-- Opening Marker --

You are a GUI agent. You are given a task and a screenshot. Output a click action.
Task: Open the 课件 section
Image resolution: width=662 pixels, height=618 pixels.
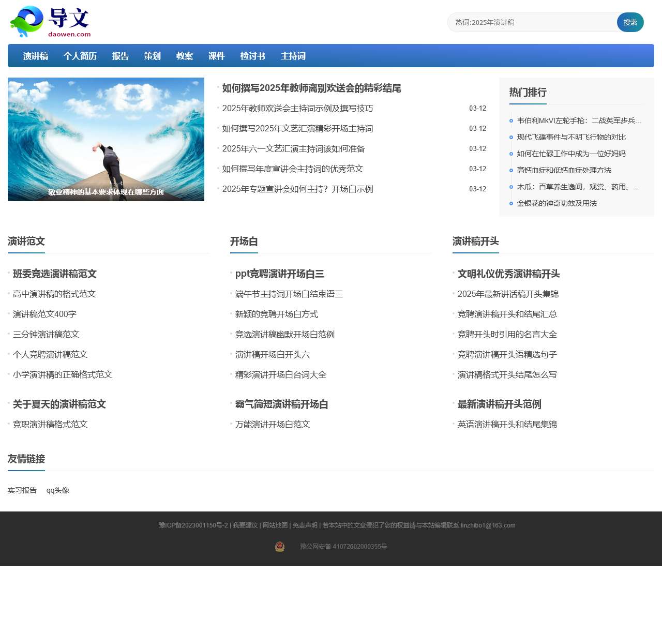pyautogui.click(x=216, y=56)
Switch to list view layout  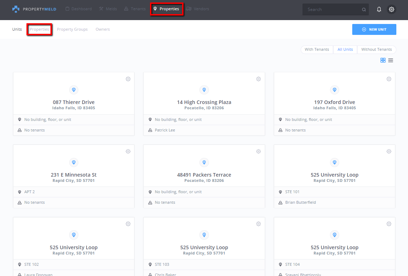pyautogui.click(x=391, y=60)
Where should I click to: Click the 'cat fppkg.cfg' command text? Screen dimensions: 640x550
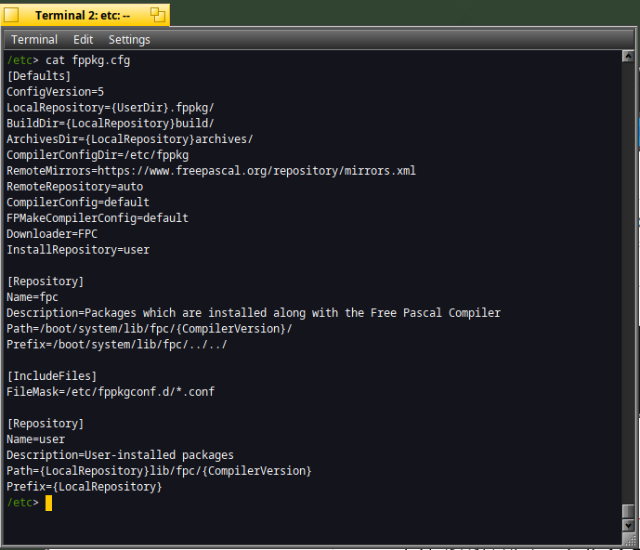tap(87, 60)
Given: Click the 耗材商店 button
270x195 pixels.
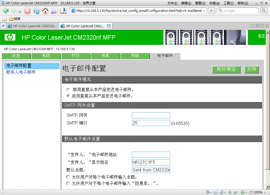Looking at the screenshot, I should pos(226,69).
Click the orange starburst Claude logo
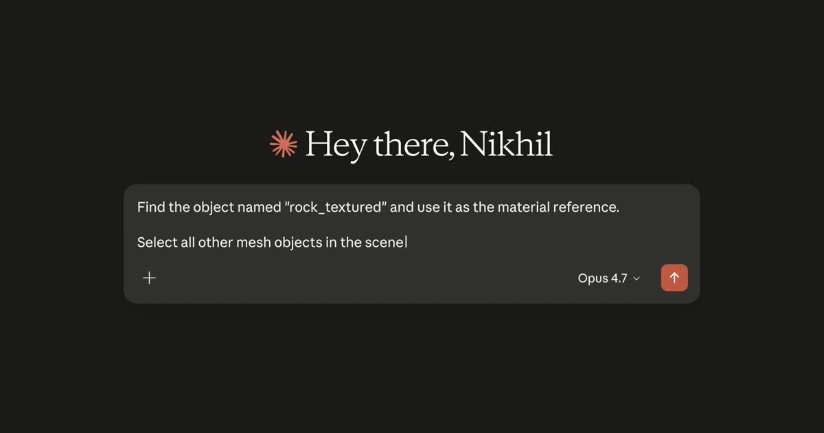This screenshot has width=824, height=433. [284, 144]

-- Closing Marker --

### Problem requirements
Copy exactly the lines from the line containing "Where should I" through the last line of the records above, both included, and leave out any pictures.

### Solution for this exercise
Where should I click to: Click the 'cat fppkg.cfg' command text? Screen dimensions: 640x550
tap(87, 60)
Given: Click the 耗材商店 button
270x195 pixels.
Looking at the screenshot, I should pos(226,69).
Click the orange starburst Claude logo
This screenshot has width=824, height=433. [284, 144]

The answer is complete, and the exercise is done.